■ What is required
Look through the records below for the line with "Supertoons (90, 2532)" and the line with "Hooked On Points (20, 25)", then return those lines and all lines between, exactly.

■ Data provided

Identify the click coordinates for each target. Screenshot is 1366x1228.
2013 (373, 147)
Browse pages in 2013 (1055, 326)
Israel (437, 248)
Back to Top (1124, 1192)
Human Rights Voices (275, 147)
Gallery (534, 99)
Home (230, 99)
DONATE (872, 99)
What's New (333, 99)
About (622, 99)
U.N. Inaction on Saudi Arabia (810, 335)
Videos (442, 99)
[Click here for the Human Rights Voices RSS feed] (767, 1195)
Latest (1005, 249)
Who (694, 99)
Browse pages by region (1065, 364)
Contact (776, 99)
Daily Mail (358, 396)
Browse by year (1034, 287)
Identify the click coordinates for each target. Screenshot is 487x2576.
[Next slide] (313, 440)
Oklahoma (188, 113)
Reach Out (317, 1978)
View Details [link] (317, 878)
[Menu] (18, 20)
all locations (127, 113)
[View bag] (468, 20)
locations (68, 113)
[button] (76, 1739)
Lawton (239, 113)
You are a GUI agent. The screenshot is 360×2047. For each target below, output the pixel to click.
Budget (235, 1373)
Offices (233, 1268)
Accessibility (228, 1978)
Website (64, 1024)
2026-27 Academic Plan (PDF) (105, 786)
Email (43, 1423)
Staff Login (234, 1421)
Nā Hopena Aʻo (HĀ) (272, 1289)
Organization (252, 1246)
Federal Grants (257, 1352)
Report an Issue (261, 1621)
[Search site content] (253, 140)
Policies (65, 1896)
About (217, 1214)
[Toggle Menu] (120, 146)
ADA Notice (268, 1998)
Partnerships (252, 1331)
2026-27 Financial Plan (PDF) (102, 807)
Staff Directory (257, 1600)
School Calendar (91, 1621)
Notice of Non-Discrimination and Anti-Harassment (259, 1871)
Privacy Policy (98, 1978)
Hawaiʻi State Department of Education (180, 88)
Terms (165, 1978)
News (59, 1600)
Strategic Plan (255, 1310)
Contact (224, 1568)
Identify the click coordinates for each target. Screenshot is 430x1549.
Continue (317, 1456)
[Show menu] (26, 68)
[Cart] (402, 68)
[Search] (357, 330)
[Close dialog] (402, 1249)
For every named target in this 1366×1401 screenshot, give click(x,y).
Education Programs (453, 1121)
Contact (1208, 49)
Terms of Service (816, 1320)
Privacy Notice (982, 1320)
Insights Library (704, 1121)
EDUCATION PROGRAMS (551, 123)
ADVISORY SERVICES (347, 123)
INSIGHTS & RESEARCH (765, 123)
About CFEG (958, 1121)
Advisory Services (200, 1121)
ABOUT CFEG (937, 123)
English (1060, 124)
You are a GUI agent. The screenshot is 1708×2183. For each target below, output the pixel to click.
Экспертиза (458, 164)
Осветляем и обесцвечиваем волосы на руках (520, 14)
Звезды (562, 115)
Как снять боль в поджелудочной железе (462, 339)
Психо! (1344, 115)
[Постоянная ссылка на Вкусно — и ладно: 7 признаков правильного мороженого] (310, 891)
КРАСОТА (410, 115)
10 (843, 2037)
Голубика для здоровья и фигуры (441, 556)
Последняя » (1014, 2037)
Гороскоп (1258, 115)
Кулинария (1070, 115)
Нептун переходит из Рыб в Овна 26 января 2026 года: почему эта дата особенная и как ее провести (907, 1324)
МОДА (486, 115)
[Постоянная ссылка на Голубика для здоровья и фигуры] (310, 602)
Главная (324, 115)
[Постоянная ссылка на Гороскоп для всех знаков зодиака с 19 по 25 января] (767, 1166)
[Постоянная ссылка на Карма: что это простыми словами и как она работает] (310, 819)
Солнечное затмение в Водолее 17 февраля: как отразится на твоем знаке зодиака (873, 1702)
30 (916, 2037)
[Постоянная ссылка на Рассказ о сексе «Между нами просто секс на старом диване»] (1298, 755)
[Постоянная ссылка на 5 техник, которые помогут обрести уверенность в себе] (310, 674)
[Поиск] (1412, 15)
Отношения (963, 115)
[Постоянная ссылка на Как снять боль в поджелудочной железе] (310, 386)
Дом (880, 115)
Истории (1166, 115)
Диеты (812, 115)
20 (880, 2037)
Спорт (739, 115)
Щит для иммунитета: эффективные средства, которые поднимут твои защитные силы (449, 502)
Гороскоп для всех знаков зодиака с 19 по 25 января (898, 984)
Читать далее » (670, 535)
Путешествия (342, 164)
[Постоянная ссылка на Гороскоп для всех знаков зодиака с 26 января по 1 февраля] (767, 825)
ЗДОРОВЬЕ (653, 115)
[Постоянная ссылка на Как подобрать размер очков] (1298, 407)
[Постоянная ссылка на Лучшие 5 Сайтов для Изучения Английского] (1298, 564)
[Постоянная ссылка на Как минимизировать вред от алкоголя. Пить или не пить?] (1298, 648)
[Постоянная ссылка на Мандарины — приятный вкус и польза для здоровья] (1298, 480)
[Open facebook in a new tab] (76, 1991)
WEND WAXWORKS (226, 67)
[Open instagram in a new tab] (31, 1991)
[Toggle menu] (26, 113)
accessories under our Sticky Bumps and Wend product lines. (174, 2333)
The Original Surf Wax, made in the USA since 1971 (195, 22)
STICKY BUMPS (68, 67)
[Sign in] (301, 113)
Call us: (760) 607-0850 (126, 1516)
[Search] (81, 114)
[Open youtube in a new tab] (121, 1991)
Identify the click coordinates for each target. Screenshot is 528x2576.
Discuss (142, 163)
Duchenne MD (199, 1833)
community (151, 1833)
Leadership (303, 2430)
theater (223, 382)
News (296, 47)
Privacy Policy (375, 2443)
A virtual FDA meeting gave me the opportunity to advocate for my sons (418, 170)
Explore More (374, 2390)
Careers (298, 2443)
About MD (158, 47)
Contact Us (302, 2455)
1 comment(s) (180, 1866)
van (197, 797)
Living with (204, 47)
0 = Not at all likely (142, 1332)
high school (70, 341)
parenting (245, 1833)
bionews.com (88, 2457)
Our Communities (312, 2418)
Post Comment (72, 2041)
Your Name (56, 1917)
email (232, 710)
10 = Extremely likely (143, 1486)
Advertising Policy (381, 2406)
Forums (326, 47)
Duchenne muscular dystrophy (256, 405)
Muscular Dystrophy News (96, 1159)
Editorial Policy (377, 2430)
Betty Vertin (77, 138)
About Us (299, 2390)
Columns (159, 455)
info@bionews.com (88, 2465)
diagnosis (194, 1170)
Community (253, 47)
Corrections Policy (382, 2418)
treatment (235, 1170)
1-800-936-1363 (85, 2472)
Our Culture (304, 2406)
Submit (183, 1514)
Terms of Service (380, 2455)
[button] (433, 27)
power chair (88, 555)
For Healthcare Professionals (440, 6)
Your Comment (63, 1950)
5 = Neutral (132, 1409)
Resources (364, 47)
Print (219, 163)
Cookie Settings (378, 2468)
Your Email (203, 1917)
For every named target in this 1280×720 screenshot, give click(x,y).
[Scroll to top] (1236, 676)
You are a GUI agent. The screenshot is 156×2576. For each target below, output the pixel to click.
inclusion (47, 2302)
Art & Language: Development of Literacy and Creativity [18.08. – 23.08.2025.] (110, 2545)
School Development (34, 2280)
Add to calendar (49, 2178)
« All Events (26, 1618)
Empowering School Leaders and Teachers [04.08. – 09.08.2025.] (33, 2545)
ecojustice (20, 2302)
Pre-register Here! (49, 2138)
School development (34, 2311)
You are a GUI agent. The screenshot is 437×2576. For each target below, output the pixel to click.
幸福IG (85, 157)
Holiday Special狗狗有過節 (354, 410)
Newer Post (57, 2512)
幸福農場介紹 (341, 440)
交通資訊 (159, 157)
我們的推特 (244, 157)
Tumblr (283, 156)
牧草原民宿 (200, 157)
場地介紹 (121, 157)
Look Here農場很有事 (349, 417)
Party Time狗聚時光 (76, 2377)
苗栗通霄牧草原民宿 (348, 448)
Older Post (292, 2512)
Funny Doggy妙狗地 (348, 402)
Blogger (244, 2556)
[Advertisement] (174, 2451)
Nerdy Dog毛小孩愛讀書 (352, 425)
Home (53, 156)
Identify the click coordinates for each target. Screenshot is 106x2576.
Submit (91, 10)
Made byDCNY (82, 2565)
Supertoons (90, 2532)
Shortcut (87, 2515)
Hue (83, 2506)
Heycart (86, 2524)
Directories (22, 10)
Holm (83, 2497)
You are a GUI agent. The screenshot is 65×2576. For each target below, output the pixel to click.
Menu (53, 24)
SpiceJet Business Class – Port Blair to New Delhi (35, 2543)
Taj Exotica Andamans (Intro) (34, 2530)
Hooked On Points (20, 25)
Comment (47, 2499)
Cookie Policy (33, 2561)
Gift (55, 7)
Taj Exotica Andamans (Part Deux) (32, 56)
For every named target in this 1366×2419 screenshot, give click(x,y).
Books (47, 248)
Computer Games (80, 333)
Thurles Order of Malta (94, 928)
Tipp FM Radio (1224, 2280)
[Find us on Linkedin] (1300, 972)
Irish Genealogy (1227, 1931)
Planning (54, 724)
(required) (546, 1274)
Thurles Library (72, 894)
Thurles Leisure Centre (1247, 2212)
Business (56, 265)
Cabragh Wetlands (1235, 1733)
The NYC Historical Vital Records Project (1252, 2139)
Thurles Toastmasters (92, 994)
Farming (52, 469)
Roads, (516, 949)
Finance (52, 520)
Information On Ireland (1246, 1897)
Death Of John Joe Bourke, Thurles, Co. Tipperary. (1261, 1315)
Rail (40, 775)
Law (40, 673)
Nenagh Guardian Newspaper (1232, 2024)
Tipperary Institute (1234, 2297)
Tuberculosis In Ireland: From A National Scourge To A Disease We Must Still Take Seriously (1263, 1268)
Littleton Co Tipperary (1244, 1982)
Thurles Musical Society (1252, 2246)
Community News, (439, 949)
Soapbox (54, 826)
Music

■ Solution below
Supertoons (90, 2532)
Shortcut (87, 2515)
Hue (83, 2506)
Heycart (86, 2524)
Directories (22, 10)
Holm (83, 2497)
You are a GUI agent. The screenshot is 65×2576. For each target below, output the pixel to click.
Menu (53, 24)
SpiceJet Business Class – Port Blair to New Delhi (35, 2543)
Taj Exotica Andamans (Intro) (34, 2530)
Hooked On Points (20, 25)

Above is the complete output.